Tampoco han faltado las voces que en estos días han criticado la labor de Anses por ocuparse de funciones que no le corresponden, asegurando que la amplia cobertura de asignaciones que brinda ha desatendido y desviado recursos que se podrían utilizar para afrontar este incremento. En este sentido, uno de los primeros debates que debería darse en torno a la discusión por el 82% debería involucrar a la noción misma de Seguridad Social. El artículo I del Código Iberoamericano de la Seguridad Social, aprobado por la V Cumbre de Jefes de Estado y Gobierno llevada a cabo en Bariloche en 1995, la reconoce como “un derecho inalienable del ser humano”, concebido como “garantía para la obtención del bienestar de la población, y como factor de integración permanente, estabilidad y desarrollo armónico de la sociedad”. Así entendida, las declaraciones de dirigentes opositores sobre lo “injusto” que resulta que los jubilados financien a los niños (por la Asignación Universal por Hijo) revela un desconocimiento total de lo que supone una política integral de Seguridad Social, que no involucra solamente a los haberes de los pasivos sino que incluye también una serie de prestaciones que acompañan a las personas en todas las etapas de su vida, desde el nacimiento hasta el retiro. De manera que utilizar como argumento para defender la iniciativa del 82% una supuesta desviación de recursos a otras funciones con “la plata de los jubilados”, supone ignorar la pesada deuda social heredada desde el 2003 y, más específicamente, es relativizar una medida como la AUH, cuyo efecto a nivel económico, sanitario y educativo ha sido ampliamente reconocido, con la difusión de numerosa cantidad de estudios que coinciden en el gran impacto que ha tenido su implementación disminuyendo los índices de pobreza y alcanzando a 3.684.000 niños en todo el país.
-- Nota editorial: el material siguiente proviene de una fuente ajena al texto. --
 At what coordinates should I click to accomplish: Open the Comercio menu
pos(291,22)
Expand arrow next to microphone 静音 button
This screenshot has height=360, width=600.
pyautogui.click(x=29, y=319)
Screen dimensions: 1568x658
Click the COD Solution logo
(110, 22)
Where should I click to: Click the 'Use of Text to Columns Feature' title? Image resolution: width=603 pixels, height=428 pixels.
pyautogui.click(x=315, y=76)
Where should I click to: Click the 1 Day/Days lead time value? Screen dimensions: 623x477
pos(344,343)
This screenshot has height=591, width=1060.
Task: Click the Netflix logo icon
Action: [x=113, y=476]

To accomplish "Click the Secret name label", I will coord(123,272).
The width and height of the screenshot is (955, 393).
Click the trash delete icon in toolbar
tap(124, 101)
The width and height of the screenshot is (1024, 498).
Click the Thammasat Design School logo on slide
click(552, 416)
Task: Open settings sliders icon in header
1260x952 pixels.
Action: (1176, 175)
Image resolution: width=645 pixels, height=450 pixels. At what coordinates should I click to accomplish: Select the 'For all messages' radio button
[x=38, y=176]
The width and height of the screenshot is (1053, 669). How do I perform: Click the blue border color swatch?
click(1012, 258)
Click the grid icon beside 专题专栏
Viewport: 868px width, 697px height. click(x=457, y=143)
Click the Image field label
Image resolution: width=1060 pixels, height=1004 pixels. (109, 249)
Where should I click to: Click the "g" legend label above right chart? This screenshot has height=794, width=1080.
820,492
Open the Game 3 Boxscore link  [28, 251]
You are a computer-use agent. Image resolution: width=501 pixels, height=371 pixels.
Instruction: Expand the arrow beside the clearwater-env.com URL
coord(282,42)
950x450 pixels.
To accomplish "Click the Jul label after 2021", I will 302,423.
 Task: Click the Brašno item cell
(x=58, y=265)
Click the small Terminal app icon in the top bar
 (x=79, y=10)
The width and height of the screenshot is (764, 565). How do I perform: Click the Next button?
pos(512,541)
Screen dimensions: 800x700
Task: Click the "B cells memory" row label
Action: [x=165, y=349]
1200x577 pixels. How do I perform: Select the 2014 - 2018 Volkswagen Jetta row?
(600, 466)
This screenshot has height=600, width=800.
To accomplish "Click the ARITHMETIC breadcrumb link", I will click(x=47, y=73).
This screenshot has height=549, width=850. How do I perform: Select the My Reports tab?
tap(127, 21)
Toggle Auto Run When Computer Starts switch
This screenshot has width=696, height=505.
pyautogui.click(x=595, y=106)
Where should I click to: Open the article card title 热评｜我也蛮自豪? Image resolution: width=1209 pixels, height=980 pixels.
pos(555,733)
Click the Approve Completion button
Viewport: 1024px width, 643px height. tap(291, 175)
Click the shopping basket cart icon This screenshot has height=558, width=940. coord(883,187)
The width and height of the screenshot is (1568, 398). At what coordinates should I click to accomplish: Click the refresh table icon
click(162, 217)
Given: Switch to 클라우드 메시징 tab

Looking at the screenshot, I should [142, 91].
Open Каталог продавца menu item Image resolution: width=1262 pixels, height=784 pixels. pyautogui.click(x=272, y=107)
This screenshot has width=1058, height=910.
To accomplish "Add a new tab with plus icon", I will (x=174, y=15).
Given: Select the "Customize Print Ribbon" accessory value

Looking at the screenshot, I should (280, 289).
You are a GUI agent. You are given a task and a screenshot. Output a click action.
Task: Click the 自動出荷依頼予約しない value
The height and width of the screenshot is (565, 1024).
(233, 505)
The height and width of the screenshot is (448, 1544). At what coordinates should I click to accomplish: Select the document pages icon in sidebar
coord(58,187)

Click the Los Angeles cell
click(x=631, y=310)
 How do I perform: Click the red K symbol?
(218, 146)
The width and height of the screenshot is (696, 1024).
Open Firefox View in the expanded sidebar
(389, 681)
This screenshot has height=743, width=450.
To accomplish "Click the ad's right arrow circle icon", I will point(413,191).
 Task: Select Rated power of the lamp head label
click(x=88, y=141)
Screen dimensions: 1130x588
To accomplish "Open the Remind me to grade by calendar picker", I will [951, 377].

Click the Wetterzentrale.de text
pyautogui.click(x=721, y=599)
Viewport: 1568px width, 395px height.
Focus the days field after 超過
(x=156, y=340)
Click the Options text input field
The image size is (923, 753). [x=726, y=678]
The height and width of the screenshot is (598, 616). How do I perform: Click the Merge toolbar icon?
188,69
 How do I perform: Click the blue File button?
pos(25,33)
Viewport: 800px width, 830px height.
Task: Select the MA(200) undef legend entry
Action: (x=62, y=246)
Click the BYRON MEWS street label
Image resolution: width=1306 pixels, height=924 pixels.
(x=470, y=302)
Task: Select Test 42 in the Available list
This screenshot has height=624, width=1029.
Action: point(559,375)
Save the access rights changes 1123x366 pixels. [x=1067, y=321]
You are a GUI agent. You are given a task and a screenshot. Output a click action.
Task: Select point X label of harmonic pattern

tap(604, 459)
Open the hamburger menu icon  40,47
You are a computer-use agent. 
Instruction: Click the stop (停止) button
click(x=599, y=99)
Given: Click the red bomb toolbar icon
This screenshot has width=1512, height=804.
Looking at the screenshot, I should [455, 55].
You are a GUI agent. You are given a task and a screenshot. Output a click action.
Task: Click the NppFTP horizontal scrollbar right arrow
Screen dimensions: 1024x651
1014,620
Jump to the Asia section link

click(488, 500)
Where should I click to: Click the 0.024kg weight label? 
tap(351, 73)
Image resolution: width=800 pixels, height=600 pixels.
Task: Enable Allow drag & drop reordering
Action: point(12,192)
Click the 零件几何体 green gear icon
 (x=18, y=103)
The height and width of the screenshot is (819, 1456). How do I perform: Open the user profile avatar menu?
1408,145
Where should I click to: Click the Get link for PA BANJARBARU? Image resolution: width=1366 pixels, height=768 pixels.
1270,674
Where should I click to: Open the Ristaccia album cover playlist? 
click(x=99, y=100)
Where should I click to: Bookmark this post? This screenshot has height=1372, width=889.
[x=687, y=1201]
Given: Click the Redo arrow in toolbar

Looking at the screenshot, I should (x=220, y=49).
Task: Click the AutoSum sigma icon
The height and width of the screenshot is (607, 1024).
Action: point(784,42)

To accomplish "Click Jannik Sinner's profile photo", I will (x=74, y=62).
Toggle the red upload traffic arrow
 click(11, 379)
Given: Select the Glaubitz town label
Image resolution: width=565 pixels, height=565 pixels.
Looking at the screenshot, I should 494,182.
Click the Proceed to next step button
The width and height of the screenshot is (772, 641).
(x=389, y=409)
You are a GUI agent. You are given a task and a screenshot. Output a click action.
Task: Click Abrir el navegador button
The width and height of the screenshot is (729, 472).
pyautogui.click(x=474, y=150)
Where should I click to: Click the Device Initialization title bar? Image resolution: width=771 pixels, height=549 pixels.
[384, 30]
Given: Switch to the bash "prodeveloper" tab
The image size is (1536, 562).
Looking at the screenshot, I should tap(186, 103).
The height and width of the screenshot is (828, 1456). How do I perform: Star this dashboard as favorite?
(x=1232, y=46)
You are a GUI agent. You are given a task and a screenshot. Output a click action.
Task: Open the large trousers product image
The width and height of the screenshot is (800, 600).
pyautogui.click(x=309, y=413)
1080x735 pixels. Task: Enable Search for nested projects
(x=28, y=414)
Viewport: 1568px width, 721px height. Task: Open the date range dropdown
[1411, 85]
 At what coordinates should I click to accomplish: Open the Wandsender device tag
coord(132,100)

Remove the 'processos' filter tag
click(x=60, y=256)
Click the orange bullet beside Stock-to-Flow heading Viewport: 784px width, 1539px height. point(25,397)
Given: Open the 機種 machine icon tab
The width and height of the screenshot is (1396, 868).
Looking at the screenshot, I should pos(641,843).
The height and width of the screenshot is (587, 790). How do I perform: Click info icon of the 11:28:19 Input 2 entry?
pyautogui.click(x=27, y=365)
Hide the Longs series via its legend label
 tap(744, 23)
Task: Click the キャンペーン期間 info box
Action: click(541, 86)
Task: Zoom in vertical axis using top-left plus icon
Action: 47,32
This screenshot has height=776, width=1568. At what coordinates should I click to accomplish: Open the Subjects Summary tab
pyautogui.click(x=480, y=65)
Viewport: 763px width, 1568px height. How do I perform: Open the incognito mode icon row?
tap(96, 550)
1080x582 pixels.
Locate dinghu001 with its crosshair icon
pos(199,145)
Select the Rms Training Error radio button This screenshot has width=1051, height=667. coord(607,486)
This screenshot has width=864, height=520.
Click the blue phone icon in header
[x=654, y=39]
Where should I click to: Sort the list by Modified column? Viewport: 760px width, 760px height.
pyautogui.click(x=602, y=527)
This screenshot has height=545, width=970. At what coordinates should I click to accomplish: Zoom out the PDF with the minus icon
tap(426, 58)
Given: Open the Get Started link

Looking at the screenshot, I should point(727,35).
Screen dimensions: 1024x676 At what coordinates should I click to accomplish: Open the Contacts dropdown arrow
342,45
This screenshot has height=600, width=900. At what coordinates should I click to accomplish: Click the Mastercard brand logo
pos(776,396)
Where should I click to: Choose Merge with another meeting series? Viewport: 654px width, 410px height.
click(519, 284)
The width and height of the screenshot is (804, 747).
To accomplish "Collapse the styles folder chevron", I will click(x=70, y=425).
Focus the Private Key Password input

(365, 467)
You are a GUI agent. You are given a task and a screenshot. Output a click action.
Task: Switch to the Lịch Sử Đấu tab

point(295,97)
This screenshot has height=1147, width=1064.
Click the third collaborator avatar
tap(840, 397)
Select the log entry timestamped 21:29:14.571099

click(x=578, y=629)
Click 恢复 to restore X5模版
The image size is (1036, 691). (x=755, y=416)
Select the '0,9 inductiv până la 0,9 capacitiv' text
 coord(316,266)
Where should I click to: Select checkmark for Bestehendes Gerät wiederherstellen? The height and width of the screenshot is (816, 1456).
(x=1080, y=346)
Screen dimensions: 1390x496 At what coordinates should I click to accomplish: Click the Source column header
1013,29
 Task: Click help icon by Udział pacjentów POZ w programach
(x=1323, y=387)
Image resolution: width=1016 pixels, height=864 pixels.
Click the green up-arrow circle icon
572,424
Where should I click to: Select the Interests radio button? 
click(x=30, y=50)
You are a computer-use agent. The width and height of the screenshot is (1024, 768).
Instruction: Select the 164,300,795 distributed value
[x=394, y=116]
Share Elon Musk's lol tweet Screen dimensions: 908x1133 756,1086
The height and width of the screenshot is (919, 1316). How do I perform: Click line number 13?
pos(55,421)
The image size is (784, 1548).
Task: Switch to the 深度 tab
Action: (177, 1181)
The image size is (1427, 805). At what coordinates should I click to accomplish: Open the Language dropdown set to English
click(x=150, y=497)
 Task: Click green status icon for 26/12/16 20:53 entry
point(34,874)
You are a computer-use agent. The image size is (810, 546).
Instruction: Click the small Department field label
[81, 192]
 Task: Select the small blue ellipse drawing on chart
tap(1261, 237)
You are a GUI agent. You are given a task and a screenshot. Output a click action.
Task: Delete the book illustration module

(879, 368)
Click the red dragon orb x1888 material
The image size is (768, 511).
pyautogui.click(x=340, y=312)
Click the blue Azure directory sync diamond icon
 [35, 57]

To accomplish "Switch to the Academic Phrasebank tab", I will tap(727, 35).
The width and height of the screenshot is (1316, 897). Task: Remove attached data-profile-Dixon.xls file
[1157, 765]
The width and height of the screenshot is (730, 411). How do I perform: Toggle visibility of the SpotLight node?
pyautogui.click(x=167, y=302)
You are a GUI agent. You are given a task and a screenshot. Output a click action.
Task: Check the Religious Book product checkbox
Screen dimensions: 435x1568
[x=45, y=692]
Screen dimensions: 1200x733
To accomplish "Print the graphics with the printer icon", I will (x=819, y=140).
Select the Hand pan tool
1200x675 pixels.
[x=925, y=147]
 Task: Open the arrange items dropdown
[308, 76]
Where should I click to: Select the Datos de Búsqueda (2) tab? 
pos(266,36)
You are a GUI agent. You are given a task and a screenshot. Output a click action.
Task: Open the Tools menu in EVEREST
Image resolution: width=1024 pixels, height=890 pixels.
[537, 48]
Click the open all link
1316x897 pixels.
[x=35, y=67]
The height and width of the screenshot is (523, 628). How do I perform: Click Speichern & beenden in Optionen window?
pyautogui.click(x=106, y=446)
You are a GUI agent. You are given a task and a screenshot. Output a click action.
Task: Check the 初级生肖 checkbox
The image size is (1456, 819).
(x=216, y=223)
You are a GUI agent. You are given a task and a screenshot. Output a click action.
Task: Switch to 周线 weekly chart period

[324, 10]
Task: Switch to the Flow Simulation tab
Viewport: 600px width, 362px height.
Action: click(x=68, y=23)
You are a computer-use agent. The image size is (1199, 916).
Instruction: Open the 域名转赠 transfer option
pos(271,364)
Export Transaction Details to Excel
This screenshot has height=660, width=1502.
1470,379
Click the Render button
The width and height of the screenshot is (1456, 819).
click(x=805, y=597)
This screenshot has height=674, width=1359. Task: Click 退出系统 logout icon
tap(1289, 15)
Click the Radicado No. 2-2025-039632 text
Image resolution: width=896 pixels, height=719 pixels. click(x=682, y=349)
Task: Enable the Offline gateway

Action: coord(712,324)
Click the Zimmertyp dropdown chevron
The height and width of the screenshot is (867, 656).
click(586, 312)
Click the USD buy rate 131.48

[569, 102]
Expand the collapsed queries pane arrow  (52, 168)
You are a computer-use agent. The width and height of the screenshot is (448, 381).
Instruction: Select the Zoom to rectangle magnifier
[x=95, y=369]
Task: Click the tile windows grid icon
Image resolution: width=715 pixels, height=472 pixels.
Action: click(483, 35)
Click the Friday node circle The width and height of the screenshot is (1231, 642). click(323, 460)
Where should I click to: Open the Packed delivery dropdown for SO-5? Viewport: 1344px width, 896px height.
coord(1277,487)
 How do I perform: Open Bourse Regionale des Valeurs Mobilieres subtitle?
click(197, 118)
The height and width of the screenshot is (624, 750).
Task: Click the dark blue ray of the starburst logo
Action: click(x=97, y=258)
El debate sobre el 82% debería incluirse entonces dentro de uno más general, que contemple entre otras cosas cómo mejorar la relación activos/pasivos con propuestas factibles y sustentables a mediano y largo plazo. Nuestra historia demuestra que en materia previsional siempre las soluciones de cada gobierno fueron apenas parches que, a poco de andar, demostraron su inviabilidad. Por lo tanto, tal como está planteado hoy, sin las adecuadas propuestas de financiamiento necesarias para afrontar el aumento, la iniciativa actual parece más una maniobra política de la oposición con el único objetivo de correr por izquierda a un gobierno que, aún con limitaciones, ha mejorado sensiblemente la situación de un sector de la población históricamente castigado. A la vez, revela la sintonía encubierta de sus impulsores, que se exhiben distintos entre sí pero que parecen estar unidos en una alianza movilizada exclusivamente por oposición al kirchnerismo. Utilizar simplemente como argumento que “la plata está” es minimizar el problema financiero y le quita seriedad al debate. La discusión por los haberes jubilatorios, justa y necesaria, requiere de otro tipo de iniciativas, sin improvisaciones ni demagogia, recordando con responsabilidad la situación heredada para evaluar logros, corregir rumbos y planificar prudentemente alternativas a futuro.